DESCRIPTION (provided by applicant): The ability to identify-early in the course of therapy-patients that are not responding to a particular neoadjuvant regimen would provide the opportunity to switch to a potentially more efficacious treatment and transform current practice. Unfortunately, existing methods of determining early response are inadequate. The vision for this program is to develop tumor-forecasting methods for predicting response in individual breast cancer patients after a single cycle of neoadjuvant therapy. We propose to combine time-resolved drug- response cell scale data with physiological and tissue scale imaging data in order to initialize and constrain a multi-scale angiogenesis-cell proliferation model designed to predict both size and spatial characteristics of breast tumors at the completion of therapy. To achieve this goal, we will pursue the following specific aims: 1. (Pre-clinical validation) In the BT-474 HER2+ human breast cancer cell line, we will obtain: 1a. (cell scale) in vitro data quantifying rates of entry of proliferating cells into quiescence and apoptosis; 1b. (physiologica scale) in vivo MRI and PET measurements of cellularity, vascularity, and metabolism; 1c. (tissue scale) in vivo MR elastography measurements to quantify the tumor mechanical properties; 1d. (all scales) in situ data from fixed tumor tissue to corroborate cell and imaging-based metrics. These data will be integrated into the multi-scale model to predict tumor response after one cycle of the targeted anti-HER2 agents trastuzumab and lapatinib. 2. (Clinical application) In HER2+ patients receiving neoadjuvant trastuzumab and lapatinib, we will obtain: 2a. (physiological scale) in vivo MRI and PET measurements of cellularity, vascularity, and metabolism; 2b. (tissue scale) in vivo MR elastography measurements to quantify tumor mechanical properties.

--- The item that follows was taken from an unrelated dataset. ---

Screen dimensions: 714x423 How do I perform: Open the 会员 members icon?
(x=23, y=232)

Guided by the results from Aim 1, these data will be integrated into the multi-scale model and make predictions on breast tumor response outcomes after a single cycle of trastuzumab and/or lapatinib. If successful, our approach would be the foundation for high-impact, large-scale application in clinical settings.

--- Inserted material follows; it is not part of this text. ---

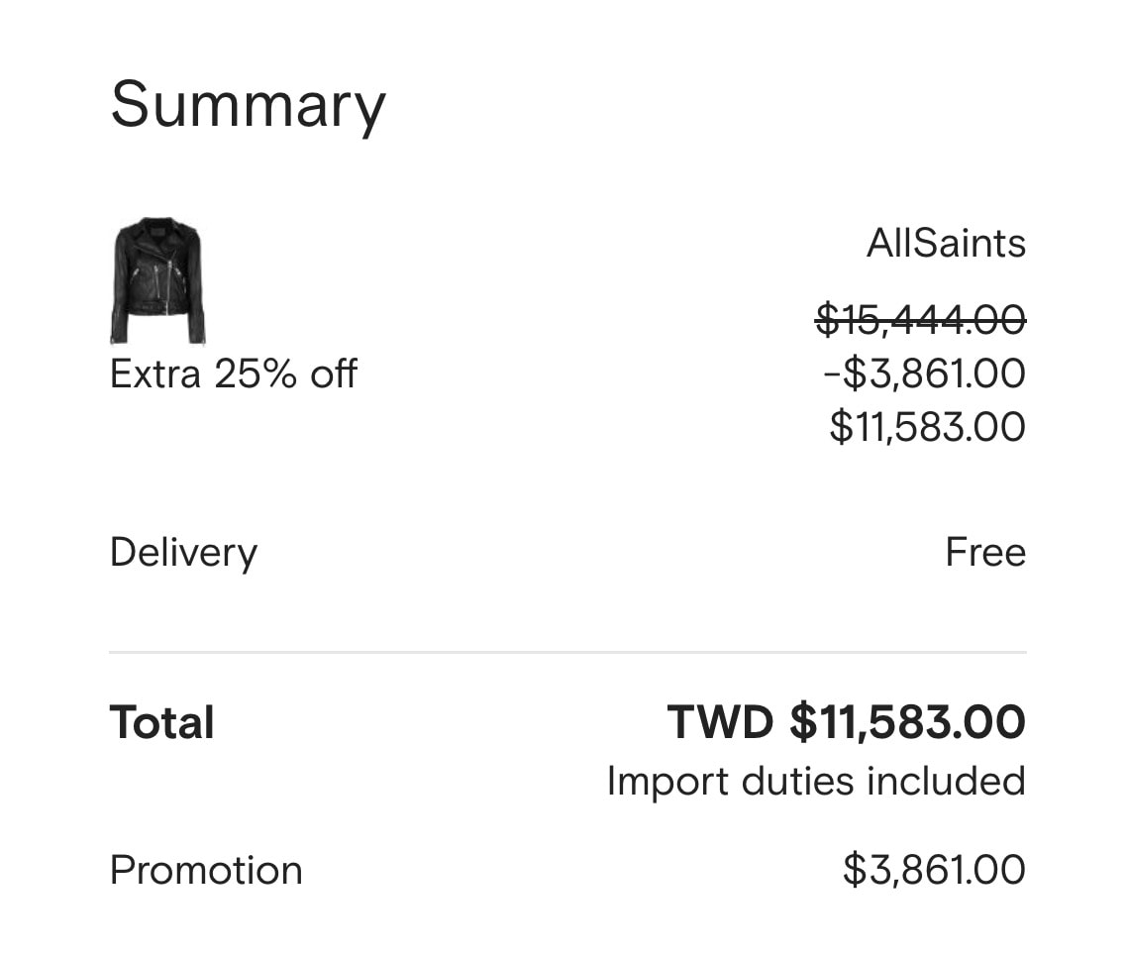Click the Import duties included note
1127x959 pixels.
point(816,781)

描述（由申请人提供）：在对特定的新辅助方案没有反应的治疗患者过程中，能够识别的能力将提供机会转向潜在的更有效的治疗方法并改变当前的实践。不幸的是，确定早期响应的现有方法不足。该程序的愿景是开发单个新辅助治疗周期后，用于预测个别乳腺癌患者的反应的肿瘤造成的方法。我们建议将时间分辨的药物反应细胞尺度数据与生理和组织量表成像数据相结合，以便初始化和约束多尺度的血管生成细胞增殖模型，旨在预测治疗完成时乳腺肿瘤的大小和空间特征。为了实现这一目标，我们将追求以下特定目标：1。（临床前验证） BT-474 HER2+人类乳腺癌细胞系，我们将获得：1a。 （细胞尺度）体外数据量化增殖细胞进入静止和凋亡的速率； 1B。 （生理量表）体内MRI和细胞性，血管和代谢的PET测量； 1C。 （组织尺度）体内MR弹性学测量值，以量化肿瘤机械性能； 1d （所有尺度）原位数据从固定肿瘤组织到证实细胞和基于成像的指标。这些数据将集成到多尺度模型中，以预测靶向抗HER2剂曲妥珠单抗和拉帕替尼的一个循环后的肿瘤反应。 2。（临床应用）在接受新辅助曲妥珠单抗和拉帕替尼的HER2+患者中，我们将获得：2a。 （生理规模）体内MRI和细胞性，血管性和代谢的PET测量； 2b。 （组织尺度）体内MR弹性学测量值，以量化肿瘤机械性能。 在AIM 1的结果的指导下，这些数据将集成到多尺度模型中，并在单个曲妥珠单抗和/或Lapatinib周期后对乳腺肿瘤反应结果进行预测。如果成功的话，我们的方法将是在临床环境中进行大型大规模应用的基础。